- Solem Township, Minnesota Location within the state of Minnesota Solem Township, Minnesota Solem Township, Minnesota (the United States)
- Coordinates: 45°48′15″N 95°41′0″W﻿ / ﻿45.80417°N 95.68333°W
- Country: United States
- State: Minnesota
- County: Douglas

Area
- • Total: 35.9 sq mi (92.9 km^{2})
- • Land: 33.9 sq mi (87.8 km^{2})
- • Water: 1.9 sq mi (5.0 km^{2})
- Elevation: 1,348 ft (411 m)

Population (2000)
- • Total: 239
- • Density: 7.0/sq mi (2.7/km^{2})
- Time zone: UTC-6 (Central (CST))
- • Summer (DST): UTC-5 (CDT)
- FIPS code: 27-61078
- GNIS feature ID: 0665639

= Solem Township, Douglas County, Minnesota =

Solem Township is a township in Douglas County, Minnesota, United States. The population was 232 at the 2020 census.

Solem Township was organized in 1870, and is said to be named after a place in Norway. The farm where the Kensington Runestone, of questionable authenticity, was said to have been found is now a local park in Solem Township.

==Geography==
According to the United States Census Bureau, the township has a total area of 35.9 square miles (92.9 km^{2}), of which 33.9 square miles (87.9 km^{2}) is land and 1.9 square miles (5.0 km^{2}) (5.41%) is water.

==Demographics==
As of the census of 2000, there were 239 people, 90 households, and 64 families residing in the township. The population density was 7.0 people per square mile (2.7/km^{2}). There were 101 housing units at an average density of 3.0/sq mi (1.1/km^{2}). The racial makeup of the township was 96.65% White, 0.42% African American, 1.26% Native American, 0.42% Asian, 0.42% from other races, and 0.84% from two or more races. Hispanic or Latino of any race were 1.26% of the population.

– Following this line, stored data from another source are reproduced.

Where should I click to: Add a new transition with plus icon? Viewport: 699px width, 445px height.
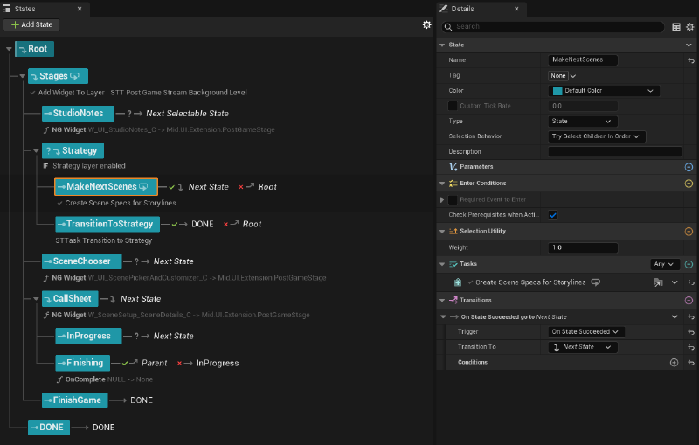pyautogui.click(x=689, y=300)
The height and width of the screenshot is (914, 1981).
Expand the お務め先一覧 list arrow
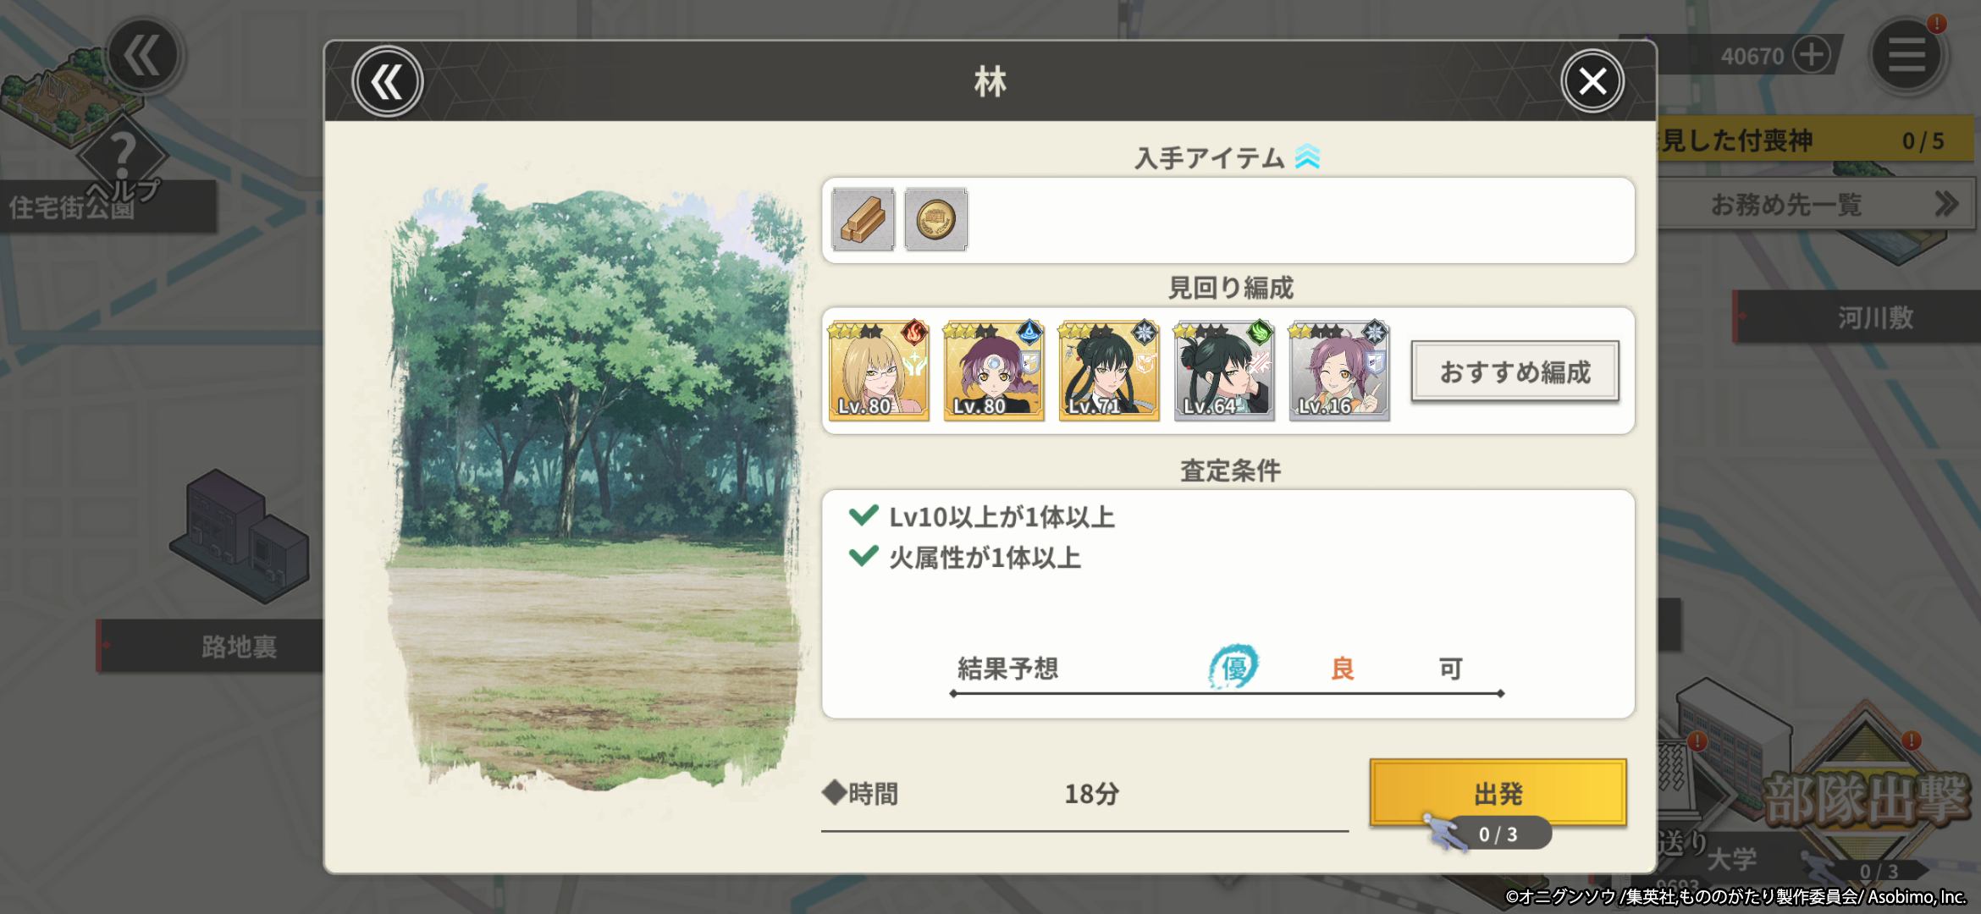click(1946, 204)
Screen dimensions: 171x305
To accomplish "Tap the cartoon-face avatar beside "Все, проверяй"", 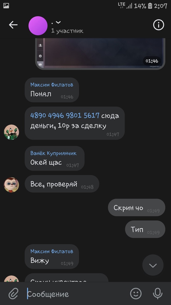I will pyautogui.click(x=12, y=185).
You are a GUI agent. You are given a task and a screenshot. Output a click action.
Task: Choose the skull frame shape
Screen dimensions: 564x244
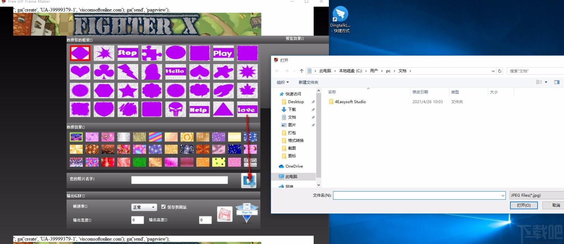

There were 90 households, out of which 30.0% had children under the age of 18 living with them, 66.7% were married couples living together, 3.3% had a female householder with no husband present, and 27.8% were non-families. 20.0% of all households were made up of individuals, and 8.9% had someone living alone who was 65 years of age or older. The average household size was 2.66 and the average family size was 3.12.

In the township the population was spread out, with 24.7% under the age of 18, 5.0% from 18 to 24, 26.4% from 25 to 44, 25.5% from 45 to 64, and 18.4% who were 65 years of age or older. The median age was 42 years. For every 100 females, there were 115.3 males. For every 100 females age 18 and over, there were 114.3 males.

The median income for a household in the township was $34,688, and the median income for a family was $41,875. Males had a median income of $26,563 versus $14,167 for females. The per capita income for the township was $18,016. About 2.9% of families and 4.8% of the population were below the poverty line, including none of those under the age of eighteen and 4.0% of those 65 or over.